Vote en assemblée générale de copropriété

« La convocation contient l'indication des lieu, date et heure de la réunion, ainsi que l'ordre du jour qui précise chacune des questions soumises à la délibération de l'assemblée. » 

Une assemblée générale de copropriété ne peut donc délibérer que sur ces questions selon l’article 9 du décret du 17 mars 1967.

Deux copropriétaires ont assigné le syndicat des copropriétaires en annulation de l’assemblée générale, sur le fondement de l’invalidité de la désignation du syndic, le projet de résolution dans la convocation prévoyait un mandat de 1 an et il a été voté un mandat de 2 ans. 

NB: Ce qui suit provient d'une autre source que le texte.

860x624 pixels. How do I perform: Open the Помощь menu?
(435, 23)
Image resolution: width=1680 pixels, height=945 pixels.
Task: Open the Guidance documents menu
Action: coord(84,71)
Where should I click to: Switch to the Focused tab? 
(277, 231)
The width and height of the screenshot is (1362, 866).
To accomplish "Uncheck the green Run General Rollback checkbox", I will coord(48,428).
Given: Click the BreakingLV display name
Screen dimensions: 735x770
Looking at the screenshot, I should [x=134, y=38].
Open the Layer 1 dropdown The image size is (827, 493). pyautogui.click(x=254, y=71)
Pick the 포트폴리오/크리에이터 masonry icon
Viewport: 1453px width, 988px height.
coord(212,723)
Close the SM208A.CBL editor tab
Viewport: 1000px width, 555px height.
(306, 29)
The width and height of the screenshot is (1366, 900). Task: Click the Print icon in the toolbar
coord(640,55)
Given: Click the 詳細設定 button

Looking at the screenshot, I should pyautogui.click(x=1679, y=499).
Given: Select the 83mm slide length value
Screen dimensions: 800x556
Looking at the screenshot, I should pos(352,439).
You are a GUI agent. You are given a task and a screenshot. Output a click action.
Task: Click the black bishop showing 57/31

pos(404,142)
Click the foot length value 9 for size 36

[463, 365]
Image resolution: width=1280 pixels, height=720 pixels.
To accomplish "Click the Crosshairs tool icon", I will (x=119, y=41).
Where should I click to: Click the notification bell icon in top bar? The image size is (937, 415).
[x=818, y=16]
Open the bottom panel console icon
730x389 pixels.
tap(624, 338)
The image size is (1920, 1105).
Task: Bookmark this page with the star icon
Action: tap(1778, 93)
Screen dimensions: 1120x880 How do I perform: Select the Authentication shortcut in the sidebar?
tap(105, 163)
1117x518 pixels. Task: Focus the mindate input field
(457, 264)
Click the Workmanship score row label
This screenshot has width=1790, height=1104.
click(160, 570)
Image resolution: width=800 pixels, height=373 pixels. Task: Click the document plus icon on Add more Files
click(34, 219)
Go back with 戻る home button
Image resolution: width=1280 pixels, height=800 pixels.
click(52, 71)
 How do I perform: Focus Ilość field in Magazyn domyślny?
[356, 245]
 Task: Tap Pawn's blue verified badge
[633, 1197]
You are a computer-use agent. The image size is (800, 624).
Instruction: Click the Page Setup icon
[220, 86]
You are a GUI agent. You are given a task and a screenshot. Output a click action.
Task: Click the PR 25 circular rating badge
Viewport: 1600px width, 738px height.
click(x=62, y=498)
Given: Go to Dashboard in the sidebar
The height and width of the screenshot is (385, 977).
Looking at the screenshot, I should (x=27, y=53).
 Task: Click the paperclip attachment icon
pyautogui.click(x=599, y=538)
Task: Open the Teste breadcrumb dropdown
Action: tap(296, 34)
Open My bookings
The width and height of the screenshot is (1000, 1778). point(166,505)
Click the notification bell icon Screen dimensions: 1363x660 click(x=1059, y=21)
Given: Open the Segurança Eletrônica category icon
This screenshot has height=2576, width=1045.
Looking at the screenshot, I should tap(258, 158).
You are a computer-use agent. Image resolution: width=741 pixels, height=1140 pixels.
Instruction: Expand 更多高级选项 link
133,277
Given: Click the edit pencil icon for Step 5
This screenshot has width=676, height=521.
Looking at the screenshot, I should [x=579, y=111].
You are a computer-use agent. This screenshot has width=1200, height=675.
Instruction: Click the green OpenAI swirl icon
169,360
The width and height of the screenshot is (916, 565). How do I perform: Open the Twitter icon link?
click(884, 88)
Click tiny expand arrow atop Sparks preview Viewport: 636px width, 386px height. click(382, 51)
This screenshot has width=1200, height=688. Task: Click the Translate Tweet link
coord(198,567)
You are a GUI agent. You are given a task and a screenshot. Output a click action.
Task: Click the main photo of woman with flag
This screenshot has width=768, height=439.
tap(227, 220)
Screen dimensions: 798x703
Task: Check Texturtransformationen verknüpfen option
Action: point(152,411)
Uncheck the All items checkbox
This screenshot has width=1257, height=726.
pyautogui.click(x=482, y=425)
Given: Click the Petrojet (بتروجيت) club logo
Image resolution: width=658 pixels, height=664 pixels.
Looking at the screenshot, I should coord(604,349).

Pour rejeter ces demandes, la Cour d’appel retient que les questions soumises au vote des copropriétaires peuvent « faire l'objet d'un aménagement ou d'un amendement au cours des débats à la condition de ne pas dénaturer le projet annoncé dans la convocation ».

En l’espèce, selon les juges d’appel, il n’y a donc pas eu de dénaturation du projet d'origine car la durée du mandat constitue une modalité d’exercice de la mission, accessoire de la désignation du syndic.

De plus, les copropriétaires présents ont été mis en mesure de discuter du point précis de la durée du mandat du syndic, qui a fait l'objet d'un vote séparé.

La Cour de cassation casse cet arrêt et revient à la lettre du texte de l’article 13 du décret du 17 mars 1967 « L'assemblée générale ne prend de décision valide que sur les questions inscrites à l'ordre du jour et dans la mesure où les notifications ont été faites conformément aux dispositions des articles 9 à 11-I.
Elle peut, en outre, examiner sans effet décisoire toutes questions non inscrites à l'ordre du jour. »

La question de la fixation de la durée de la désignation du syndic à deux ans étant inscrite à l'ordre du jour, il n’était pas possible d’en décider autrement dans le vote.